A share subscription agreement documents the terms on which an investor acquires newly issued shares in an Australian company, covering the subscription price, the conditions to completion, representations and warranties, and any investor protections such as anti-dilution rights. In Australia, the agreement must be structured to comply with the Corporations Act 2001's fundraising disclosure regime, and the company must lodge share issuance details with ASIC within 28 days of completion. Applicable stamp duty exemptions and tax positions should also be confirmed before signing.

Frequently Asked Questions

What is a share subscription agreement and when is it used in Australia?

A share subscription agreement documents the terms on which a new investor agrees to subscribe for newly issued shares in a company in exchange for a specified subscription price. It is commonly used in early-stage funding rounds, venture capital investments, and private placements where the company issues new shares rather than existing shareholders selling their shares.

Does a share subscription agreement in Australia require a prospectus?

Not always. The Corporations Act 2001 requires a disclosure document for offers to retail investors unless an exemption applies. Common exemptions include offers to sophisticated investors under section 708(8), offers to 20 or fewer investors raising no more than $2 million in 12 months under section 708(1), and offers to professional investors. Outside these exemptions, a prospectus or other disclosure document is required.

What representations and warranties does a subscriber typically give in an Australian share subscription agreement?

A subscriber typically warrants that they are legally capable of entering the agreement, that the investment does not breach any law or their own constitutional documents, and, if relying on a Corporations Act exemption, that they qualify as a sophisticated or professional investor. These warranties protect the company from liability for an unlawful offer.

What conditions precedent are common in Australian share subscription agreements?

Typical conditions include board approval of the issue, shareholder approval if required by the company's constitution or the Corporations Act, satisfactory completion of due diligence, and receipt of the subscription funds. The agreement should specify the longstop date by which conditions must be satisfied and the consequences of non-satisfaction.

How are pre-emption rights handled in a share subscription in Australia?

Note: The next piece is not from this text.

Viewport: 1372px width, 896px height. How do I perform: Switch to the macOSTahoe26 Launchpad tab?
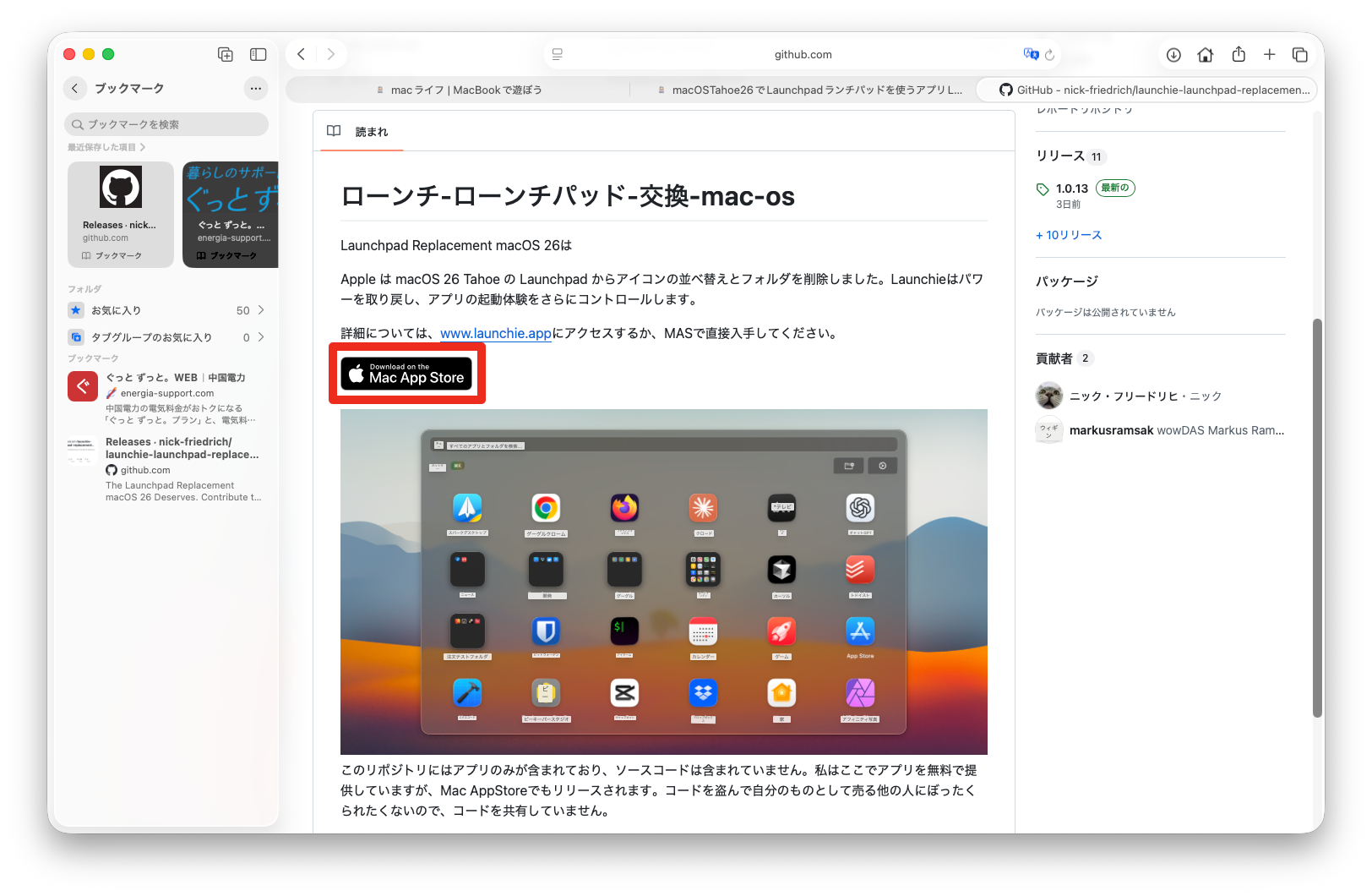pyautogui.click(x=809, y=90)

The company's constitution may give existing shareholders a right of first refusal over new share issues. The subscription agreement should confirm that pre-emption rights have been waived by the required majority of existing shareholders, or that the issue is exempt from pre-emption requirements under the constitution, before the subscriber's funds are committed.

What anti-dilution protections can a subscriber negotiate in an Australian subscription agreement?

Common protections include weighted-average anti-dilution adjustments (reducing the effective price of the investor's shares if later rounds are issued at a lower price), broad-based or narrow-based weighting, and pay-to-play provisions. These are typically set out in the subscription agreement or in a shareholders agreement signed at the same time.

How is the share subscription price determined in Australia?

The subscription price is commercially negotiated, often based on a pre-money valuation agreed between the company and the investor. For companies with existing shares on issue, the board must be satisfied the price is not less than the shares' fair value if the issue would otherwise be prejudicial to existing shareholders.

What are the ASIC lodgement obligations after a share subscription in Australia?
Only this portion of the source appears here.